EXTRACT:
========

Based on the Clancy novel, Clear and Present Danger (1994) revives the elder statesman Presidential image. Harrison Ford’s Jack Ryan reports to a corrupt President in bed with corporations and willing to authorize cover-ups. This film comes in the wake of Iran/Contra and other covert operations. These transgressions were never fully explained to the public satisfaction. "Mistakes were made."

 

   The President dating? Okay, we can imagine it now, but five years ago, the idea felt new. The American President (1995) shows us widower Prez Michael Douglas and lobbyist Annette Bening in a convincing White House romance complete with conflicts of interest. Portraying a humanized leader, this film was an internship, so to speak, for screenwriter Aaron Sorkin.

========

EXERCISE REQUIREMENTS: Please name the screenwriter for whom, according to the passage above on Presidential films, The American President was an internship of sorts.

========

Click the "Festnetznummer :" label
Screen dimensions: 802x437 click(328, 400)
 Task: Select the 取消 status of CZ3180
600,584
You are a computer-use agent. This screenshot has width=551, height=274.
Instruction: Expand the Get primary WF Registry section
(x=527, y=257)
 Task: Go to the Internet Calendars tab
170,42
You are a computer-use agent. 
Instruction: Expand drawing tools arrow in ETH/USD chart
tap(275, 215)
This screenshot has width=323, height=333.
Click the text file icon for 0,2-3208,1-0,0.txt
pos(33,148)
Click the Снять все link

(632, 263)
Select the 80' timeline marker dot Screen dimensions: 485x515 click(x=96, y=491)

========

EXERCISE OUTPUT: Aaron Sorkin